• EXERCISE DESCRIPTION:
Report each line of the entries below that includes "with".

• GIVEN RECORDS:

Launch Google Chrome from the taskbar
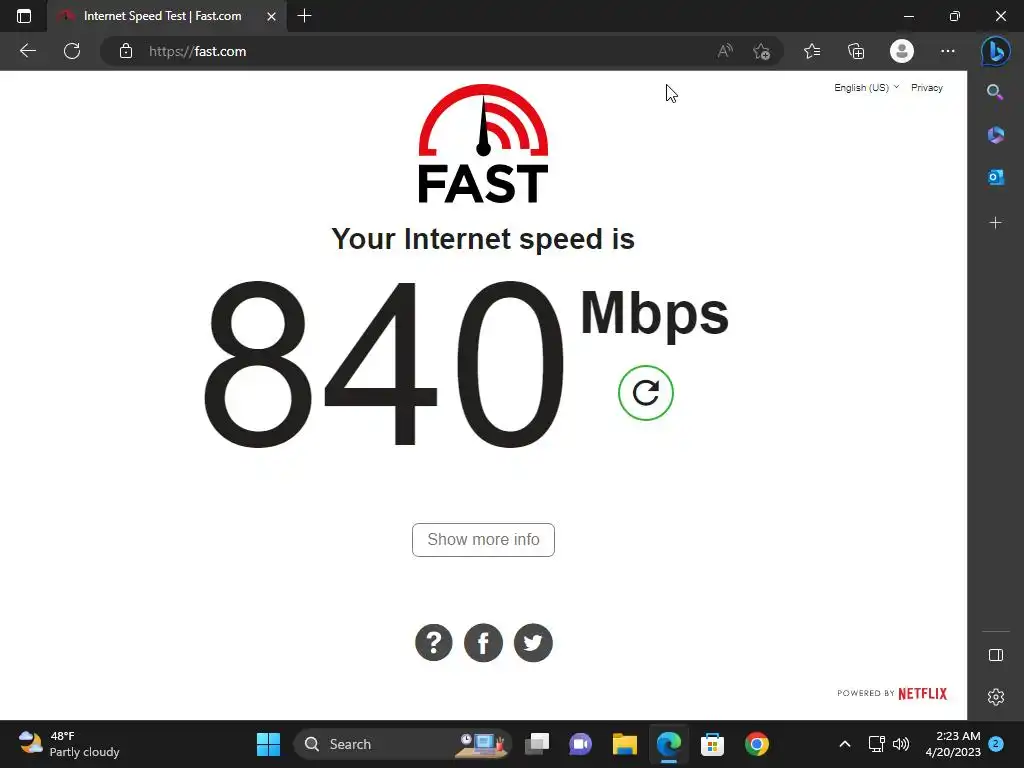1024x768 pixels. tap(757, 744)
* * *
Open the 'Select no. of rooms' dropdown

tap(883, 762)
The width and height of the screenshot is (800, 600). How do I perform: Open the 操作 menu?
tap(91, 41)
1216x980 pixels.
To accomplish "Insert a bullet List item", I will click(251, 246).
---
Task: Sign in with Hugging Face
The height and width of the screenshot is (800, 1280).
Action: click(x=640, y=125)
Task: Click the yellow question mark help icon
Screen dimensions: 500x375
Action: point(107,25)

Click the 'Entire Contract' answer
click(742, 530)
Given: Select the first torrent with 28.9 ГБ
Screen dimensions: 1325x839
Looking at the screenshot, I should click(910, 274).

• REPLY:
Task: Sign in with Hugging Face
Given: Select the first torrent with 28.9 ГБ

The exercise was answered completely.